Тем большее уважение вызывает готовность авторов нашей книги рискнуть и поделиться своим опытом неудач, сомнений, проблем, переживания обычных человеческих сложностей. Мы отдавали себе отчет в том, что предлагаем им ввязаться в небезопасную авантюру — обнажить нечто подлинное, земное и совсем не грандиозное в среде, где нарциссический фасад подсвечен яркими лучами софитов. Мы не исключаем, что те из читателей, которые имеют сложности с принятием собственной неидеальности и переживанием стыда, могут воспринимать истории из первой главы как проявление постыдной слабости. И несмотря на все эти риски, мы знаем, что развенчание культа успеха и нормализация опыта провалов и проблем, которых много в кинопрофессии, могут стать мощной поддержкой для многих читателей этой книги.
А этот раздел, я надеюсь, позволит вам ближе познакомиться или даже подружиться со своим стыдом. Ведь если мы убегаем от собственного стыда, то его все равно будет много в поле наших отношений с миром. Либо мы подспудно будем стыдить и унижать других. Либо бесстыдно, без тени сомнений и вообще без всякой критичности раз за разом снимать все новые и новые фильмы, которые по многим объективным причинам будут плохими, и тогда не переживаемый нами стыд будут испытывать те, кто эти фильмы смотрит. Либо, проскочив свой стыд и из-за этого поспешно обнажившись в чем-то больше, чем стоило, мы потом будем тонуть в море стыда, настигнувшего нас постфактум, — стыда такого объема, который уже не по силам выдержать (некоторые мои коллеги называют такой стыд «токсичным»).
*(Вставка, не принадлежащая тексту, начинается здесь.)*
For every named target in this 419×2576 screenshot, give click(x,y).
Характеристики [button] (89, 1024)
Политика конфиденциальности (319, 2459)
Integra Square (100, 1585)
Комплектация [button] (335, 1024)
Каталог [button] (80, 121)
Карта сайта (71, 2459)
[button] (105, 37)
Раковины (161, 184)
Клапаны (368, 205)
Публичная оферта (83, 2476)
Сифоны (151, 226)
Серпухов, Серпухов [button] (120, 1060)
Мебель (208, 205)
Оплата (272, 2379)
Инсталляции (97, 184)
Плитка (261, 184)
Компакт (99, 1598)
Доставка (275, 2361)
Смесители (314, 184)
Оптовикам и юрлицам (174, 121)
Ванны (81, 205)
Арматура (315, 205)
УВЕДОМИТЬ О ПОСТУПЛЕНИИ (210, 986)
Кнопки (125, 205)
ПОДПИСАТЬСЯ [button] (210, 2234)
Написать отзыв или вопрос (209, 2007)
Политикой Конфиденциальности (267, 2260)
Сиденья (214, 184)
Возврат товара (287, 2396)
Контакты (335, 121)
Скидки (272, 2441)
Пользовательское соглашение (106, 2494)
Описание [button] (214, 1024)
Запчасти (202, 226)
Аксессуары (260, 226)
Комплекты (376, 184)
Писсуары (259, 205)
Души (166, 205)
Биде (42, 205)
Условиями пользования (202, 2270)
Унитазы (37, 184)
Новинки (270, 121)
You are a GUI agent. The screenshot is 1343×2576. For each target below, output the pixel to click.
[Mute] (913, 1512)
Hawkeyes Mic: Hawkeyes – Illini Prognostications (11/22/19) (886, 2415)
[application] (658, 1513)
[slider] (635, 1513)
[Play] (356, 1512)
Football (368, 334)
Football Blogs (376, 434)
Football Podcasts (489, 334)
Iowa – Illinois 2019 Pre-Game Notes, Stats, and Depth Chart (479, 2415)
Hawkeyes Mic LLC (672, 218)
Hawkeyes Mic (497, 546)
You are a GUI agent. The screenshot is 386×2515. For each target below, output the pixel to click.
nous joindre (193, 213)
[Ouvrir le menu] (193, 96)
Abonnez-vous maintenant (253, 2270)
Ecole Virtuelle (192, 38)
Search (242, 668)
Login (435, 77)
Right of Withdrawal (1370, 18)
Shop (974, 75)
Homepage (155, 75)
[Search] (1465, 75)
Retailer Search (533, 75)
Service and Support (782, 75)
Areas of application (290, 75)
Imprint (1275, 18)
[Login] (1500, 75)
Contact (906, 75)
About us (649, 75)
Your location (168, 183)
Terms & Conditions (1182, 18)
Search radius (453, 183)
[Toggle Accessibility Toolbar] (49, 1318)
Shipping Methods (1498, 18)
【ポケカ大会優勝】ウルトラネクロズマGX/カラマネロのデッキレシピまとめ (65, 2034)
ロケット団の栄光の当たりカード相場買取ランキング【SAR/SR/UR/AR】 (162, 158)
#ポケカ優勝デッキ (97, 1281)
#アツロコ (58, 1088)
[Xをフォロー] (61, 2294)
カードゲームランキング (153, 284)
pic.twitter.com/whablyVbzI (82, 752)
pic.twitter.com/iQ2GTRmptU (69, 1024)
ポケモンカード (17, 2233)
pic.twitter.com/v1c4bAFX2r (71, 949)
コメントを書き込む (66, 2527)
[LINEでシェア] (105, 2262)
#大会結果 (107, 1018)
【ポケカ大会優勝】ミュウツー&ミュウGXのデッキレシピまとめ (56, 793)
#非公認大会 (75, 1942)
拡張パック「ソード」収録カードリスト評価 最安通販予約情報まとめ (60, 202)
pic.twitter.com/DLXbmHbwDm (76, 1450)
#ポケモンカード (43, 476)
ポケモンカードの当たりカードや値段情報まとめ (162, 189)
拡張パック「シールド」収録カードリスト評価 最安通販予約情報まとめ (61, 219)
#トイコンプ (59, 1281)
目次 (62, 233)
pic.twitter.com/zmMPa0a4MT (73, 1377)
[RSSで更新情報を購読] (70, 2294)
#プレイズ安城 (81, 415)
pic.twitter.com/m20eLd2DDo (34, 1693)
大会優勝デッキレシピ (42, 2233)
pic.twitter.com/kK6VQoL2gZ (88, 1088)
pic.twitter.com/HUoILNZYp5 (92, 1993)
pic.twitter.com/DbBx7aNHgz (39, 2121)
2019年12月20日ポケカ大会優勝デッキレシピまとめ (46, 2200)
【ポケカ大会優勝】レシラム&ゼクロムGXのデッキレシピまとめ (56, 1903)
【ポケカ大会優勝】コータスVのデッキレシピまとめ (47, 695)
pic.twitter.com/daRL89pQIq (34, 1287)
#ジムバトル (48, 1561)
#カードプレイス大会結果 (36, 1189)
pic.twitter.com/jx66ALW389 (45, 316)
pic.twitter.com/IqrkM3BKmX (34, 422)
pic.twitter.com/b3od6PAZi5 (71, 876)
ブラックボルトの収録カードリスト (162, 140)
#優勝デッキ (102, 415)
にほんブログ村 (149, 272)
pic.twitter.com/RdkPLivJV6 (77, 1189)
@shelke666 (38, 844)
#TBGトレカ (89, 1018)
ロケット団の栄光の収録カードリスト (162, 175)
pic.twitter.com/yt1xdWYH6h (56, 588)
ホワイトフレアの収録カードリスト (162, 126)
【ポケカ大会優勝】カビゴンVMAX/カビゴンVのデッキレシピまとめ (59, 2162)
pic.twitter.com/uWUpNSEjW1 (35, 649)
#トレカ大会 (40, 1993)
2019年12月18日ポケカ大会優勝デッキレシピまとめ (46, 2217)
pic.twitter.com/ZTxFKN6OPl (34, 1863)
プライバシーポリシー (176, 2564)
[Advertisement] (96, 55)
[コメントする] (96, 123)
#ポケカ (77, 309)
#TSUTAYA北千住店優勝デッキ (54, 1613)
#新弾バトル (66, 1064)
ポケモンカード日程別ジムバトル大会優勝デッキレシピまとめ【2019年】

Несмотря на все то нелицеприятное, что досталось стыду в моем предыдущем тексте, он достоин реабилитации, потому что является очень важным и полезным переживанием, если восстановить способность проживать его соответственно тому актуальному контексту, в котором он возникает.
Если в какой-то ситуации мы чувствуем стыд, значит, эта ситуация затрагивает в нас что-то очень важное, ценное, по-настоящему значимое. Если в творческом процессе вдруг возникают проявления стыда — значит, скорее всего, мы вступаем на интимную почву, начиная привносить в этот процесс что-то личное, сокровенное. И стыд как сигнал по силе своего проявления позволяет определить, готовы ли мы продвигаться в этом процессе дальше, глубже и смелее делиться чем-то интимным — или нам важно быть осторожнее, внимательнее к себе и к поиску той творческой формы, которая соответствует хрупкости, трепету и тонкостям нашего внутреннего процесса. Любое из осознанных решений повысит уровень вовлеченности и энергии.
А может, пока вовсе стоит остановиться и не бередить то, что еще не готово быть опубличенным? Я часто говорю своим студентам, сценаристам и режиссерам, что не стоит писать/снимать о том, что болит, об острой травме. Когда мы захвачены болезненным процессом, находимся в самом его эпицентре, нам сложно его контейнировать и хочется слить напряжение, часто через творчество. Но ловушка здесь заключается в том, что внутри процесса сила болезненных переживаний зашкаливает, ослепляет, и мы, захваченные ими, рискуем ретравматизироваться — позабыв о своей безопасности, поспешно обнажиться в том, что еще не обрело свою форму, там, где высок риск столкнуться с отвержением. Вероятнее всего, эта история так и не дойдет до экранов — в нее вряд ли поверят и дадут финансирование. Если же каким-то чудом это все-таки получится, то, скорее всего, это будет проект с трагичной судьбой.
Фильмы, созданные из острой, еще не пережитой травмы, получаются слишком интимными, слишком личными и эмоциональными, бесстыдными. Они сталкиваются с психологическими защитами зрителей, не готовых к такой мощной оголенности, вызывают у них отторжение и обесценивание зашкаливающего градуса чужой боли. И это понятно: ослепленные собственными острыми переживаниями, мы не в состоянии видеть других, и автор истории, созданной из эпицентра болезненных аффектов, не берет в расчет зрителя. Эта история вообще забывает о зрителе, не подразумевает его, и зритель вполне справедливо чувствует себя лишним, стыдливо подглядывающим за чужими интимными событиями. И это тоже проявления избегаемого автором стыда.
Чтобы снимать историю о глубокой ране, нужно сначала ее пережить, дать ей время затянуться, стать шрамом. Нужно, чтобы появилась некоторая дистанция от личного материала, дающая возможность его целостно осмыслить и придать ему завершенную форму. Осознавание и проживание стыда позволяет заботиться о нашей безопасности, при этом давая возможность удовлетворить и другую нашу глубинную потребность.
Ведь зачем-то же мы снова и снова через творчество стремимся обнажиться, выставить что-то интимное перед глазами других. Не мазохизм ли это в чистом виде?